La guida di Jeffries ha fatto deragliare il brand per diversi motivi, tutti ben descritti dal documentario. Potremmo riassumerli così: da un lato le class action mosse da clienti e dipendenti vittime di discriminazioni, dall’altro l’evoluzione della sensibilità riguardo l’inclusività, hanno costretto il brand a modificare la propria identità.
Ed è proprio su questo punto che vorremmo concludere.

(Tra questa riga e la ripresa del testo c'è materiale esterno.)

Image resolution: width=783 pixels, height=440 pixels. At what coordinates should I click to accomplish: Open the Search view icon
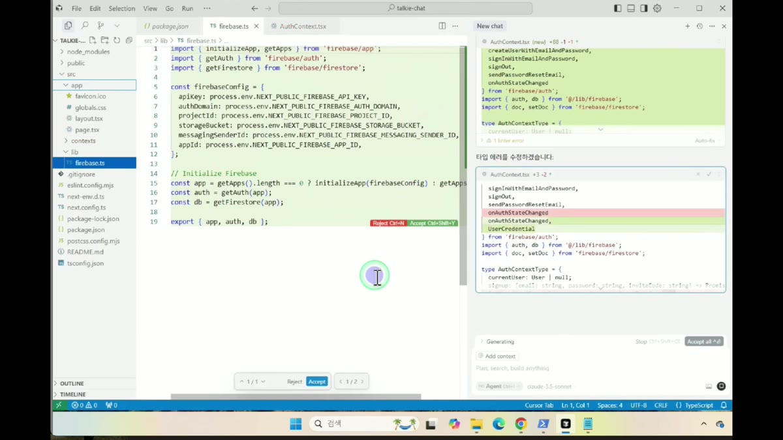[x=84, y=25]
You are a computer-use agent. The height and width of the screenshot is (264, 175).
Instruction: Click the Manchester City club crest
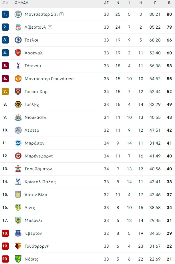pyautogui.click(x=18, y=14)
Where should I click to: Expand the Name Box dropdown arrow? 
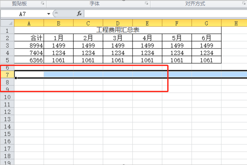[x=49, y=14]
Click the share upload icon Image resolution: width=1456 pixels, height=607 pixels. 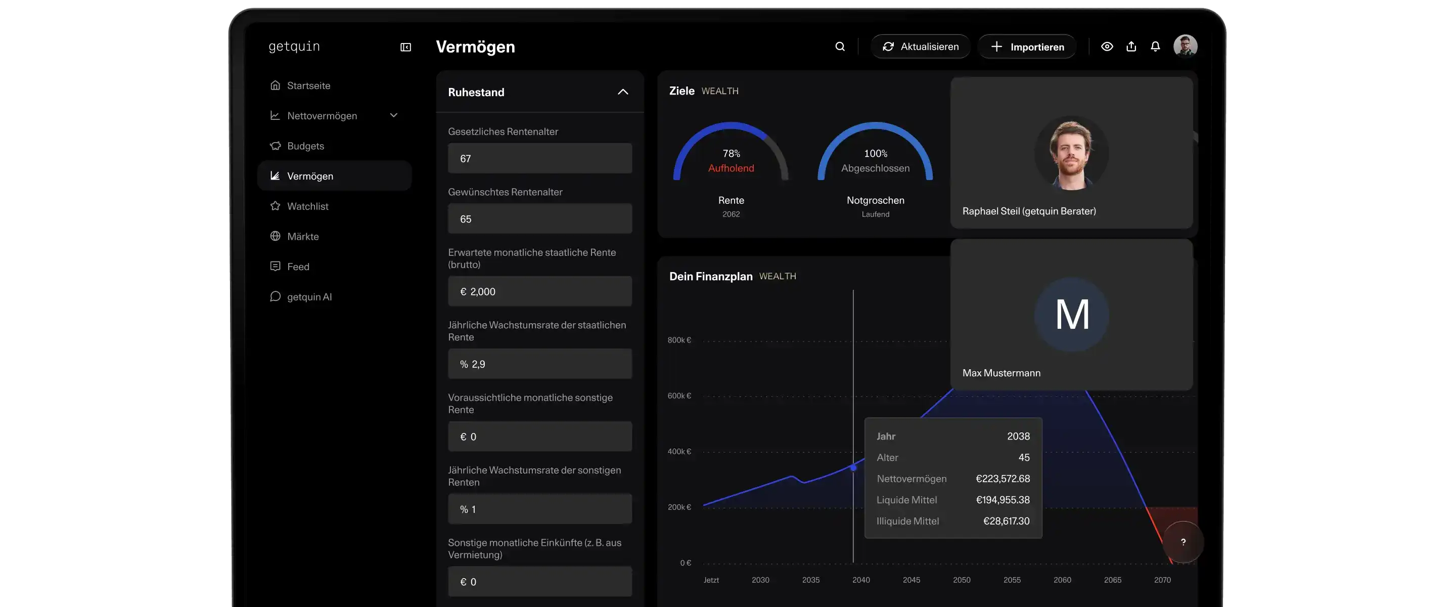coord(1131,46)
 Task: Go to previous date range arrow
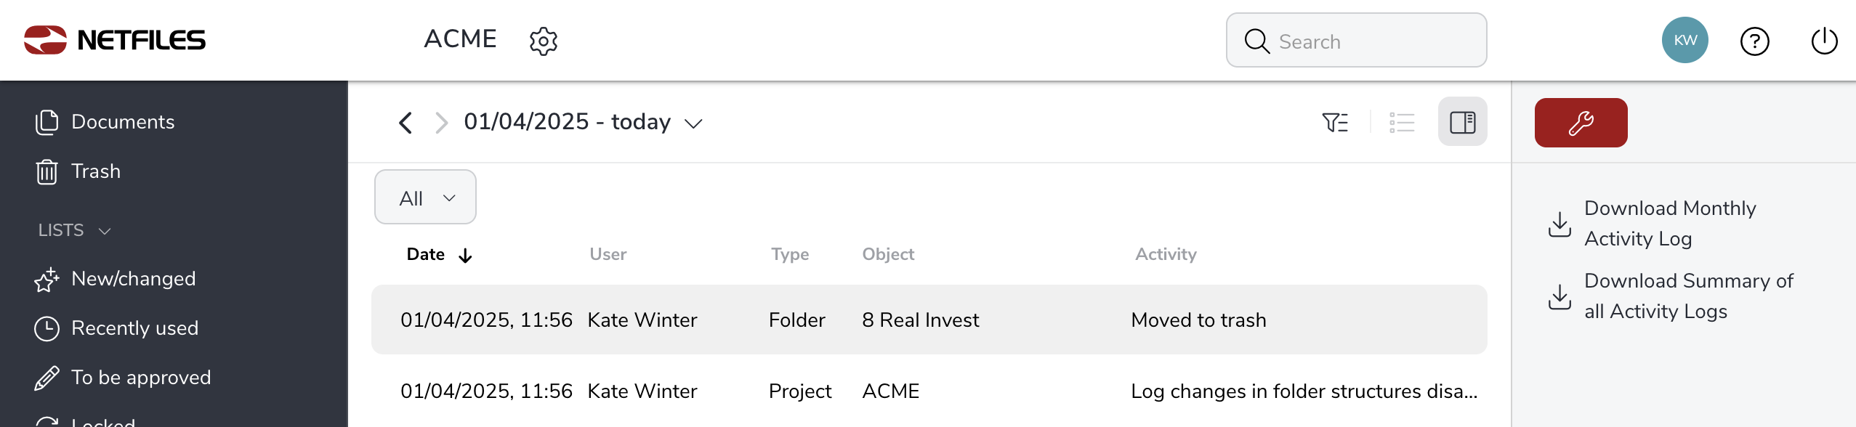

La storia di Abercrombie & Fitch dimostra quanto abilmente i brand possano riciclarsi e cambiare identità, anche dopo essere stati esempi negativi per moltissime persone. L’impatto di Abercrombie sui giovani americani è stato violentissimo, eppure il brand continua a vendere tantissimo ancora oggi, dopo una profonda trasformazione della sua comunicazione, ovviamente. Oggi sul sito Abercrombie & Fitch compaiono modelli e modelle provenienti da tutto il mondo e con corporature differenti, a dimostrazione che il brand si è trasformato, diventando inclusivo. Questa mastodontico rebranding ci mostra il potere della comunicazione, il suo lato oscuro, quello che ci fa dimenticare la storia di compagnie che hanno danneggiato la collettività per molti anni.
Lo diciamo ancora una volta: la comunicazione dev’essere responsabile e sostenibile. Ci piace dunque immaginare un universo parallelo dove Abercrombie & Fitch, dopo aver ammesso le proprie responsabilità, abbia chiuso dignitosamente i battenti.